Doch auch auf der anderen Seite sieht es nicht weniger
verheerend aus, was das Bewusstsein um die eigentlichen Probleme angeht.
Israel ist bis zur Stunde fest in der babylonischen Gefangenschaft der fixen
Idee eines rein "jüdischen" Staates, obwohl eigentlich niemand so genau
sagen kann, wie der eigentlich in der modernen Welt aussehen könnte. Kaum
lässt sich erkennen, wie die weitgehend auf 5000 Jahre alten Schriften
beruhende "jüdische Identität" die tiefen Klüfte miteinander verbinden
sollte, die sich aller Orten auftun: zwischen russischen, äthiopischen,
amerikanischen, europäischen Einwanderern und deren verschiedenen
konfessionellen und kulturellen Differenzen. Und noch gravierender zeigt
sich die zwischen den religiös Orthodoxen bzw. den fanatischen Zionisten in
Jerusalem und den Software-Ingenieuren und der hedonistischen Disco-Jugend
in Tel Aviv. Viel mehr als die prähistorischen Papyrusrollen im "Schrein des
Buches", ist es da die verhängnisvoll-bequeme kollektive Vorstellung von den
unterentwickelten destruktiven Arabern rings um das bedrohte Völkchen der
verfolgten, aber entschlossenen und einträchtigen Juden, die noch als
universeller Bezugspunkt taugen kann, der die auseinanderdriftende Nation in
der einzig noch gleich machenden grünen Armee-Uniform noch wirklich
zusammenhält. Wie kann man da noch zwischen echtem und insgeheim
lebenswichtigem Bedrohungsszenario unterscheiden?
Insgesamt nährt sich der Konflikt mit all seinen
kurzfristigen und mal mehr und mal weniger heftig ausschlagenden
Vergeltungszirkeln von der generellen illusionären Wunschvorstellung, dass
man sich doch noch irgendwie gegenseitig loswerden oder zumindest gefügig
machen könnte (was dasselbe ist), ob mit Hilfe von Selbstmordattentätern,
Katjuscha-Attacken, Apache-Hubschraubern oder von hohen Mauern - oder welche
Schildbürgerstreiche man sich sonst noch in der Zukunft aushecken wird. Die
Wunden, die der Krieg zufügt und die man der ratlosen Welt demonstrativ als
Legitimation des jeweils eigenen Handelns entgegenstreckt, sind da bei allen
Schmerzen doch immer noch einfacher zu ertragen, als schmerzhafte Gedanken
über die 'unzufriedenstellende Gesamtsituation' ("Der Schuh des Manitu").

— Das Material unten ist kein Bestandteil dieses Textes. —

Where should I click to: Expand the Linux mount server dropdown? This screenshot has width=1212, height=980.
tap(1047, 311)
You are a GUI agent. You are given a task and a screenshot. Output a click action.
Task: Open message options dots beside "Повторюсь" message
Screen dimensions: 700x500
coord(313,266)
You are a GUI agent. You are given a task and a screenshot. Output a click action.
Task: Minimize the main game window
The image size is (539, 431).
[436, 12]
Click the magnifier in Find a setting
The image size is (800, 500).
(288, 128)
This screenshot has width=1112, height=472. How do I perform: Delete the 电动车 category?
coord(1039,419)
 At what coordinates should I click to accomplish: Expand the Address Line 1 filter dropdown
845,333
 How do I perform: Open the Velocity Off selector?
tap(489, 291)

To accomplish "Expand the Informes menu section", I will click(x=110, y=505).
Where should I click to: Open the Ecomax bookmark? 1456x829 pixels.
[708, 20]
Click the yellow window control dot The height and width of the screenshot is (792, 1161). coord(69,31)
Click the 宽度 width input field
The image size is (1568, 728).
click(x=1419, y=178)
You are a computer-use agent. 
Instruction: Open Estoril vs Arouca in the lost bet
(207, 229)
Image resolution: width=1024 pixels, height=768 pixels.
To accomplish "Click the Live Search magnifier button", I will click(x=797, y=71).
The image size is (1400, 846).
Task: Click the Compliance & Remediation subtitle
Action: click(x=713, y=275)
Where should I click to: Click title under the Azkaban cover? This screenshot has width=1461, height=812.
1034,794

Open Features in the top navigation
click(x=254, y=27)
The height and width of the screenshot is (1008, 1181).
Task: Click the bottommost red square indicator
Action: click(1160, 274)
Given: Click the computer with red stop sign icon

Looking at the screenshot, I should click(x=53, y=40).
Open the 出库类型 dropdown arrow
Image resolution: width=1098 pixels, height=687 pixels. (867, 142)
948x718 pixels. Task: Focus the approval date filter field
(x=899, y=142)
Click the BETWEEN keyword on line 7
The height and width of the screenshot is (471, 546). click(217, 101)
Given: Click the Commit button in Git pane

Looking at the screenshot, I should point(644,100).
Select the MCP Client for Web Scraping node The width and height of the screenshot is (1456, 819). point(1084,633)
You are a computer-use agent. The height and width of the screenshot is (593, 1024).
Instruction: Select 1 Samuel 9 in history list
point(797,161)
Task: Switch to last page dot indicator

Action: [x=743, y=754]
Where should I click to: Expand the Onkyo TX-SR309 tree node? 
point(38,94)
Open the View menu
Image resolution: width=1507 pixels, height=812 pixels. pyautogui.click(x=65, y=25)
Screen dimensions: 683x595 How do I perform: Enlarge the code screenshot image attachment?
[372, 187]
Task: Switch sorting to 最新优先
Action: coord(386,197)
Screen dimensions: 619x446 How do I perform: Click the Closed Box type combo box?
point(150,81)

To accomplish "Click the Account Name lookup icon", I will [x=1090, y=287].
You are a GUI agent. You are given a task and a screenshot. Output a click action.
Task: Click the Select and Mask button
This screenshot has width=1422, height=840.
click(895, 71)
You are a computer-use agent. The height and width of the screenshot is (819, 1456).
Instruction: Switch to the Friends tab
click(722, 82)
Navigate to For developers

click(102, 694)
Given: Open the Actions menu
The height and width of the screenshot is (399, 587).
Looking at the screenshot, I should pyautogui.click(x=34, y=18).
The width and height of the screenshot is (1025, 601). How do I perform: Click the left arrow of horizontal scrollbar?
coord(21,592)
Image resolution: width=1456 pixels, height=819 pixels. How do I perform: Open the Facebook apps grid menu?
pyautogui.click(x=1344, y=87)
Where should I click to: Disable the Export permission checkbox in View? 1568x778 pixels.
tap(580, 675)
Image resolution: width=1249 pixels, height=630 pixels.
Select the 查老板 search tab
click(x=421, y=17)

Wer aber am Ende aller wie auch immer legitimierten oder
naheliegenden Gewaltaktionen echten Frieden will, und nicht nur kurzfristige
Affektregulierung, die ihm die simple Logik der Gewalt verschafft, wer ihn
ernsthaft will, der muss sich auf einen anderen Weg machen als den, der
erwiesenermaßen im Kreis führt. Nicht den, der mit der Waffe ins ruhmreiche
Feld führt. Sondern mit den Errungenschaften der westlichen
"Friedensstrategien" auf den längeren, beschwerlicheren Weg in eine
unbestritten nie ausrechenbare Zukunft, in der aber das Aushalten und
wechselseitige Optimieren von Differenzen als heroischer angesehen wird, als
das heldenhafte Besiegen des Feindes zur Bewahrung der eigenen Einheit und
Tradition (oder eher: kultivierten Ignoranz).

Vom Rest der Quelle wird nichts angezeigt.